PROBLEM REQUIREMENTS: Find the "This screenshot has height=893, width=1372." line in the records below and repeat it and every later line exactly, up to the last; do not include pictures.

- - - - -

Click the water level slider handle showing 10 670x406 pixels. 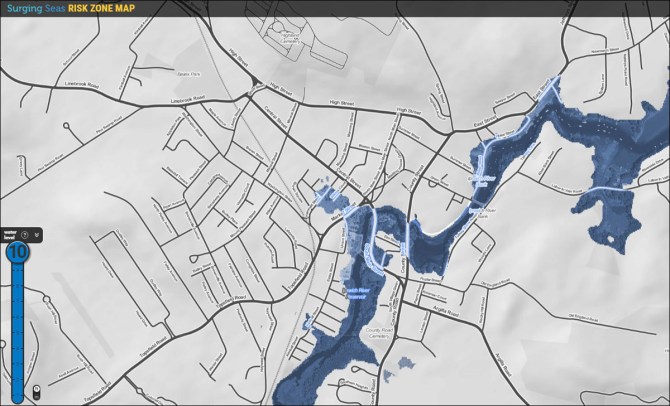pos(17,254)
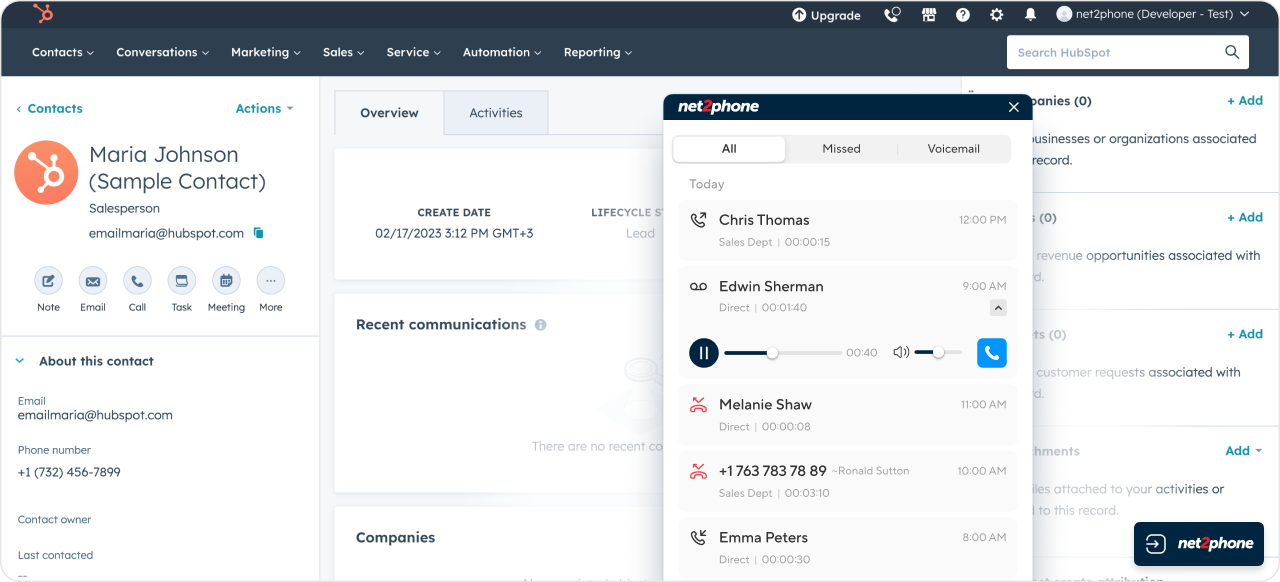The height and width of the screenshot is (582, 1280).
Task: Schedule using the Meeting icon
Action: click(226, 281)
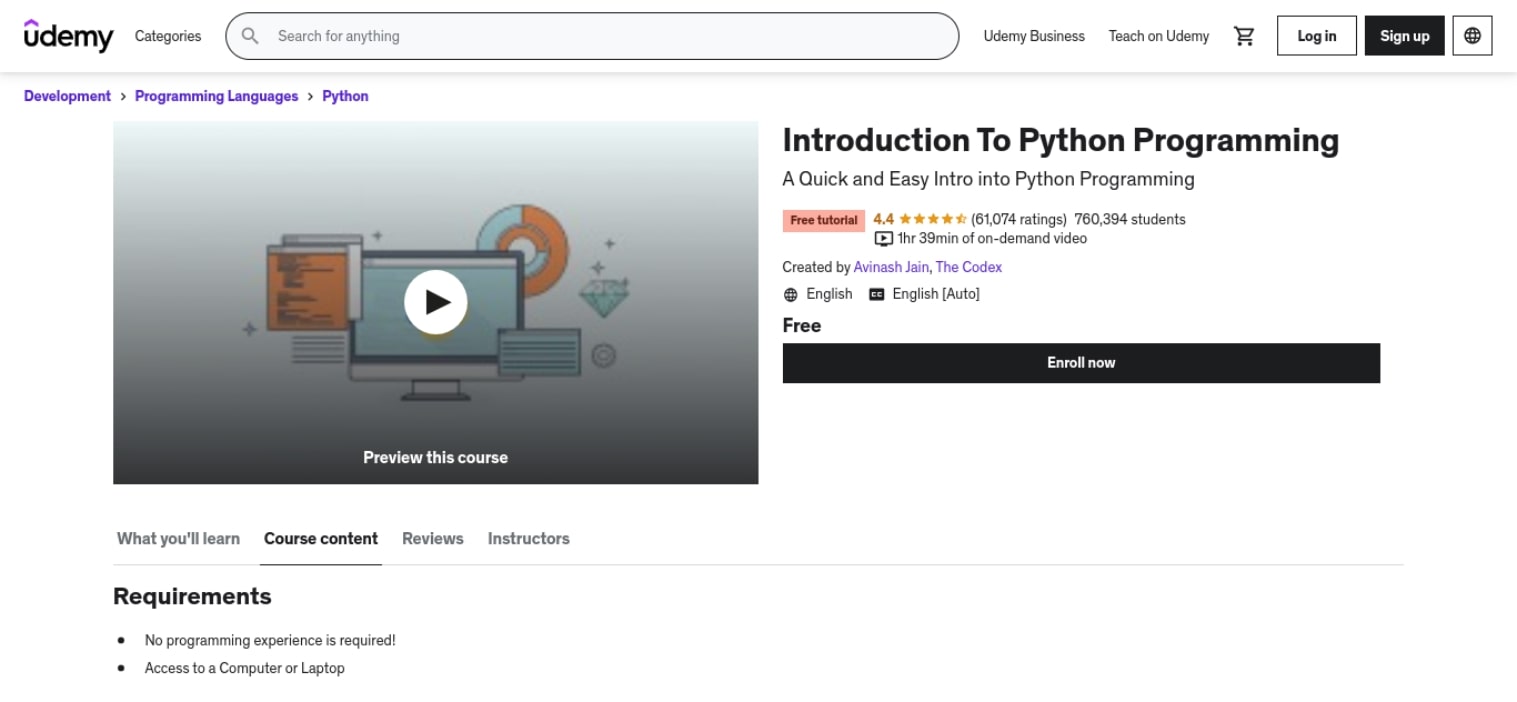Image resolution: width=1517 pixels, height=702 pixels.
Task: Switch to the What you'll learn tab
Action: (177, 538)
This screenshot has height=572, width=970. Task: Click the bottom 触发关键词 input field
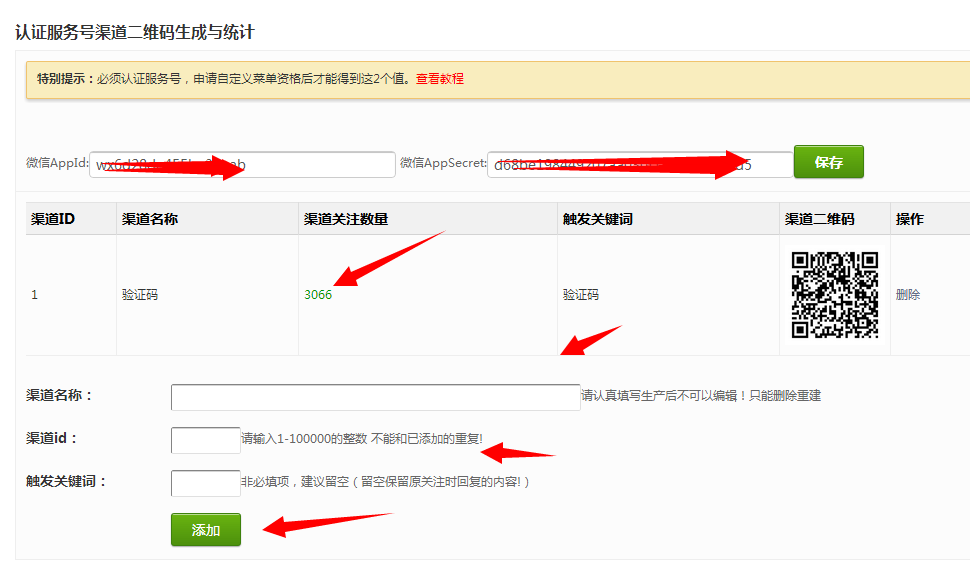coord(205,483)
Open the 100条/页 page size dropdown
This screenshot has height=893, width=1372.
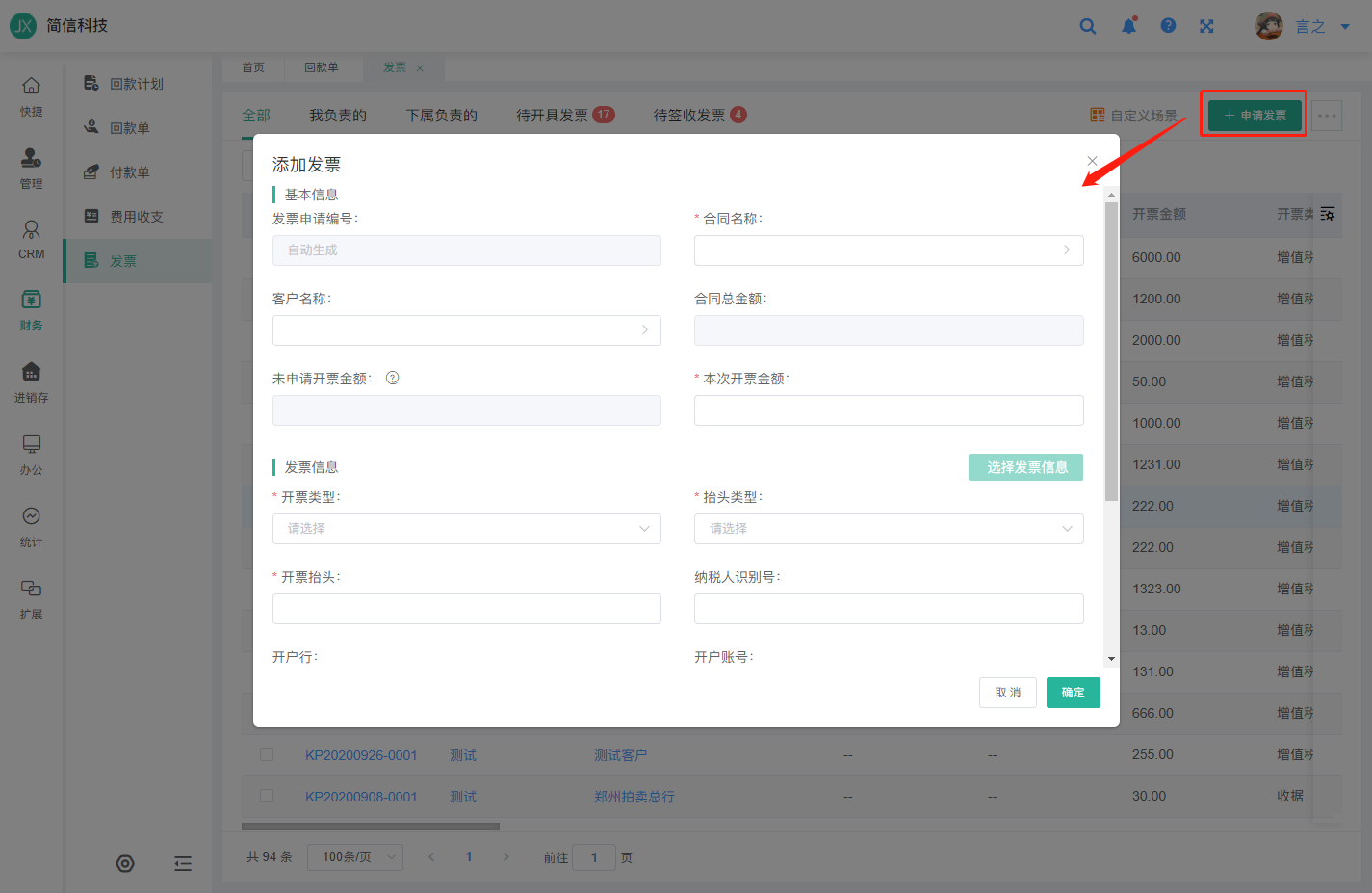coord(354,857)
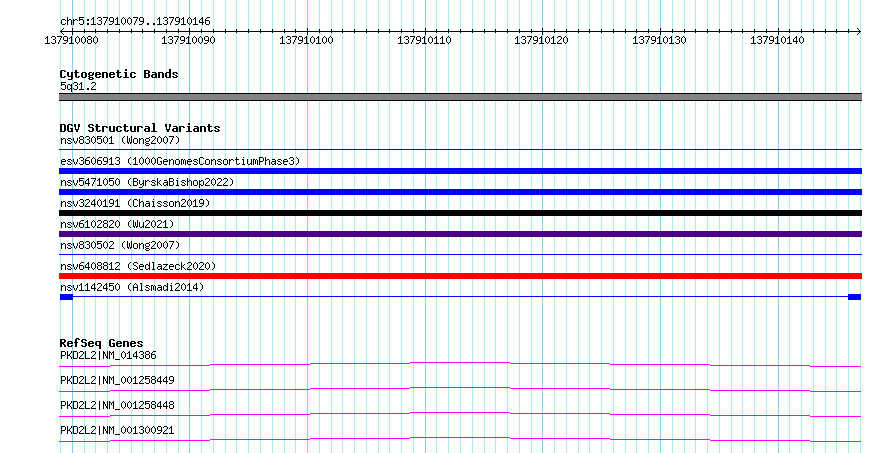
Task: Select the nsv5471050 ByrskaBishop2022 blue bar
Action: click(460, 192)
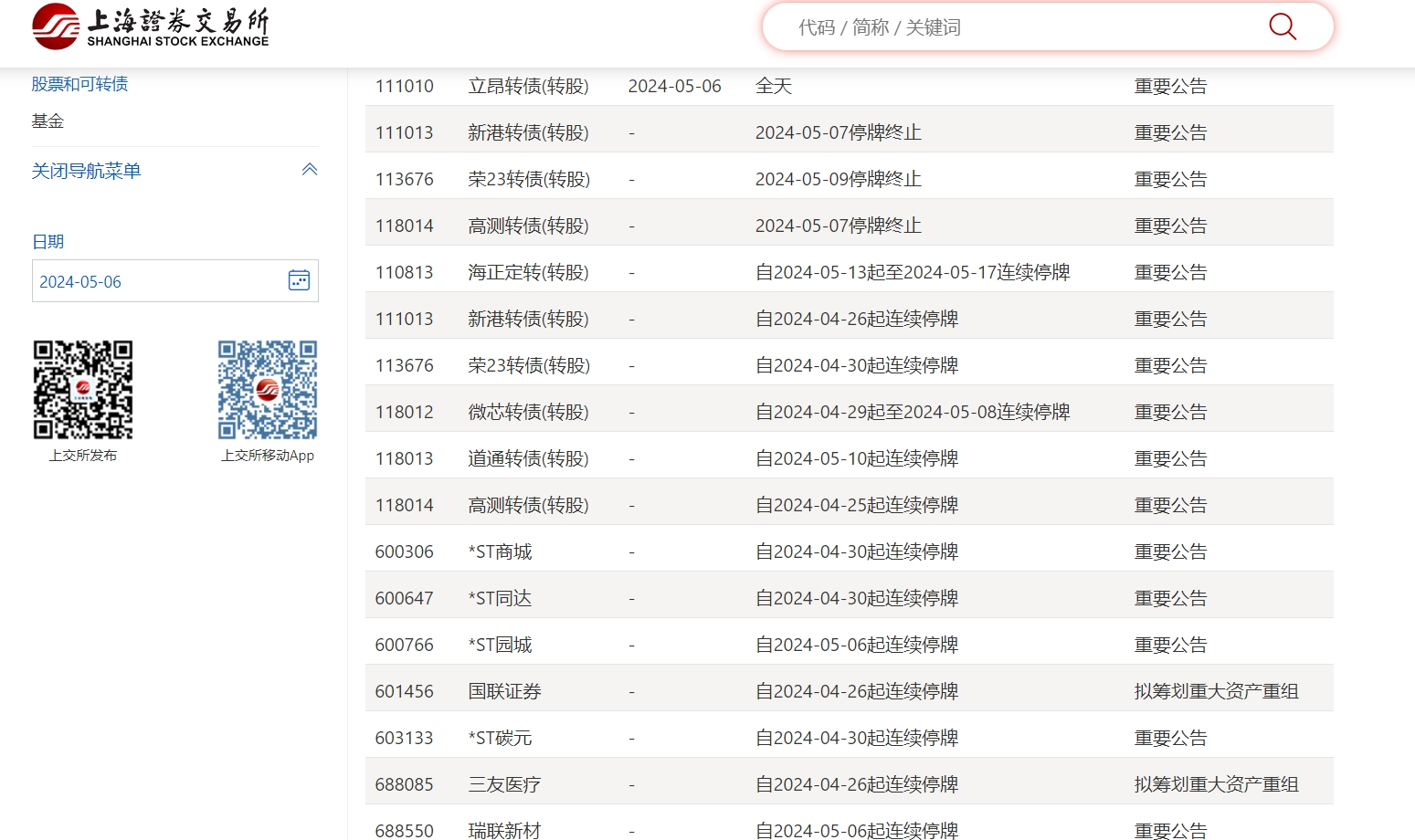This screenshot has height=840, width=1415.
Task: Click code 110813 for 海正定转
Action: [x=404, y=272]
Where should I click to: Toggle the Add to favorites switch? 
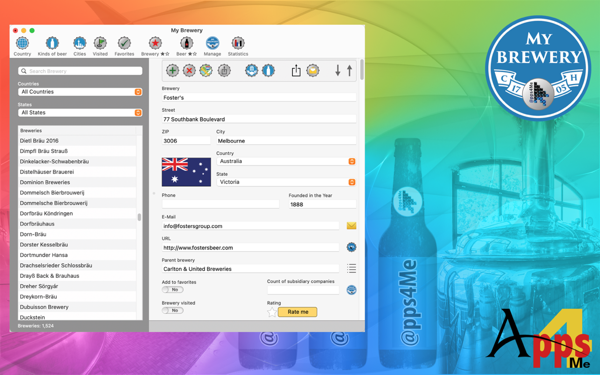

- - - - -

RESULT:
This screenshot has height=893, width=1372.
coord(354,857)
Task: Select the nsv5471050 ByrskaBishop2022 blue bar
Action: click(460, 192)
This screenshot has height=840, width=1415.
Task: Click code 110813 for 海正定转
Action: [x=404, y=272]
Where should I click to: Toggle the Add to favorites switch? 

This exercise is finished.